William Blake, The Lord Answering Job from the WhirlwindJob Confessing His Presumption to God Who Answers from the Whirlwind’ (detail) – William Blake, 1803 – Wikimedia


I must Create a System, or be enslav’d by another Man’s;
I will not Reason and Compare: my business is to Create
~ William Blake (‘Jerusalem’)


Artists, through their sensitivity to perception, their pointed quest towards beauty and harmony, are natural candidates for delving into the depth of reality and understanding their true nature. Many poets, painters, musicians, have been able to explore their being in ways that are traditionally the privilege of mystics. Indeed, they wrestle with eternity, and strive to find a way to convey it. William Blake was one such wrestler. He was a poet, painter and printer born in London in 1757. Although not recognised during his life, his art is bursting with creativity, intelligence, and vision. His profuse work, soaked with spiritual explorations, symbolic and personal mythologies, is not to be easily classified. Of William Blake, the 19th-century scholar William Michael Rossetti wrote that he was “a man not forestalled by predecessors, nor to be classed with contemporaries, nor to be replaced by known or readily surmisable successors“. Besides, his poetry is infused with pearls of the most profound non-dual understanding, which I invite you to explore here.

In his childhood, William Blake was fascinated by the work of great masters such as Raphael, Michelangelo, and Albrecht Dürer. He was educated at home, was given drawing lessons, and began writing poetry at an early age. Profoundly influenced by the Bible and Christianity, he was all his life gifted with visions and insights, from which he drew guidance and inspiration for his poetry and paintings. He was nevertheless not a follower, and developed his own vision and understanding. He was very critical of narrow-minded religiosity, or what he named the “general truth” or “general beauty“, writing uncompromisingly that: “To generalize is to be an idiot; To particularize is the alone distinction of merit“. William Blake wrote these enlightening verses about his religious endeavour and passion:

Trembling I sit day and night, my friends are astonish’d at me.
Yet they forgive my wanderings, I rest not from my great task!
To open the Eternal Worlds, to open the immortal Eyes
Of Man inwards into the Worlds of Thought: into Eternity
Ever expanding in the Bosom of God. the Human Imagination.”
~ ‘Jerusalem’ (Ch. 1, plate 5)

When will the Resurrection come, to deliver the sleeping body
From corruptibility? O when, Lord Jesus, wilt thou come?
Tarry no longer; for my soul lies at the gates of death:
I will arise and look forth for the morning of the grave:
I will go down to the sepulchre and see if morning breaks.
I will go down to self-annihilation and eternal death
Lest the Last Judgment come and find me unannihilate
And I be seized and given into the hands of my own selfhood.”
~ ‘Milton’ (Book the First)

When he was an adolescent, William Blake learned the craft of engraving, the activity which allowed him to earn a meagre living. He became an illustrator for books and magazines. Yet his ordeal and passion remained the field of mystics and religion, for which he was unwilling to compromise. His poetry also expressed his rebellious and non-conformist traits, exploring topics like politics, society, human rights, slavery, racial and sexual equality. He was nevertheless aware that the roots of the world’s endless turmoil were to be found in the mind, as he expressed in these lines:

In every cry of every Man,
In every Infants cry of fear,
In every voice: in every ban,
The mind-forg’d manacles I hear
~ ‘London’


213F3960-9165-4F12-8AFF-1DD98A88B1D9‘William Blake’ – Thomas Phillips, 1807 – Wikimedia

It is in the depiction of the inner life that William Blake excelled. His poetical genius was able to portray the spiritual endeavour with the most subtle accents of truth. Listen in what ways he describes that god is never a distant entity, but resides in and as our very being…

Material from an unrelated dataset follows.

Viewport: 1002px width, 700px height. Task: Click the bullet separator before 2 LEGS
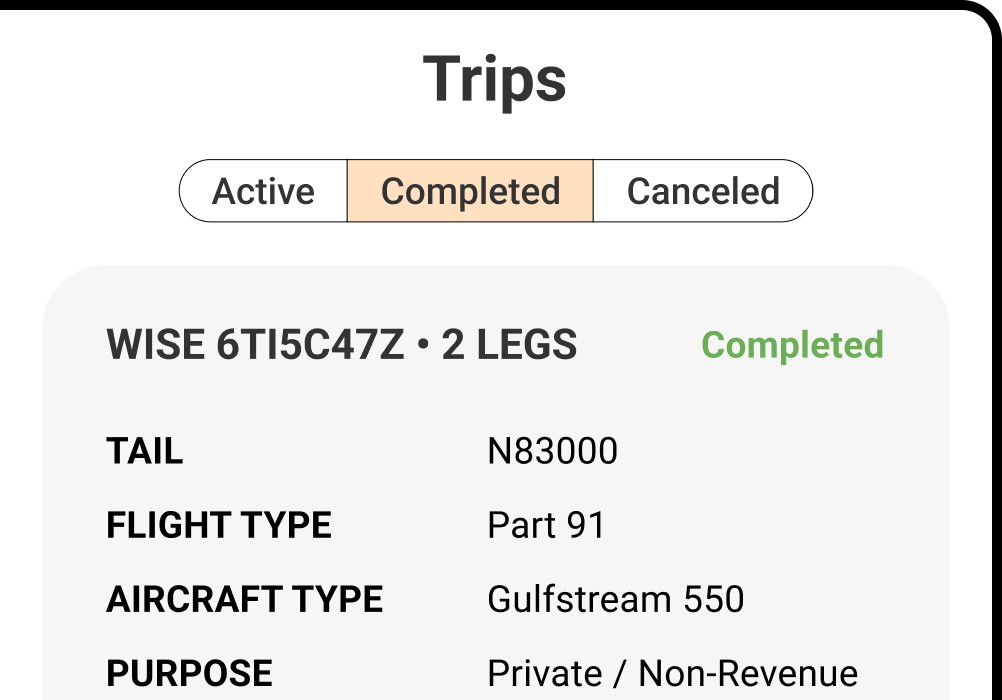click(x=423, y=346)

Awake! awake O sleeper of the land of shadows, wake! expand!
I am in you and you in me, mutual in love divine
I am not a God afar off, I am a brother and friend;
Within your bosoms I reside, and you reside in me:
Lo! we are One
~ ‘Jerusalem’ (Plate 4, Chapt. 1)

Why stand we here trembling around,
calling on God for help and not ourselves, in whom God dwells?
~ ‘Jerusalem’ (Plate 43a)

Men forgot that All deities reside in the human breast.”
~ ‘The Marriage of Heaven and Hell’

The Angel that presided o’er my birth
Said, ‘Little creature, formed of joy and mirth,
Go love without the help of any thing on earth’.”
~ ‘The Angel That Presided’

Every one a translucent Wonder: a Universe within,
Increasing inwards, into length and breadth, and heighth:
Starry & glorious.”
~ ‘Jerusalem’ (Plate 14)

In his early thirties, William Blake began illustrating his books with relief etching, a process called illuminated printing, which required finitions by hand with watercolour. His devoted and beloved wife Catherine Boucher was for him a precious helper with that endeavour. At that time, he published his first book ‘Songs of Innocence’, a collection of 19 poems that, he explained in his introduction, was initiated by a child in a cloud:
And I made a rural pen,
   And I stained the water clear,
And I wrote my happy songs
   Every child may joy to hear.”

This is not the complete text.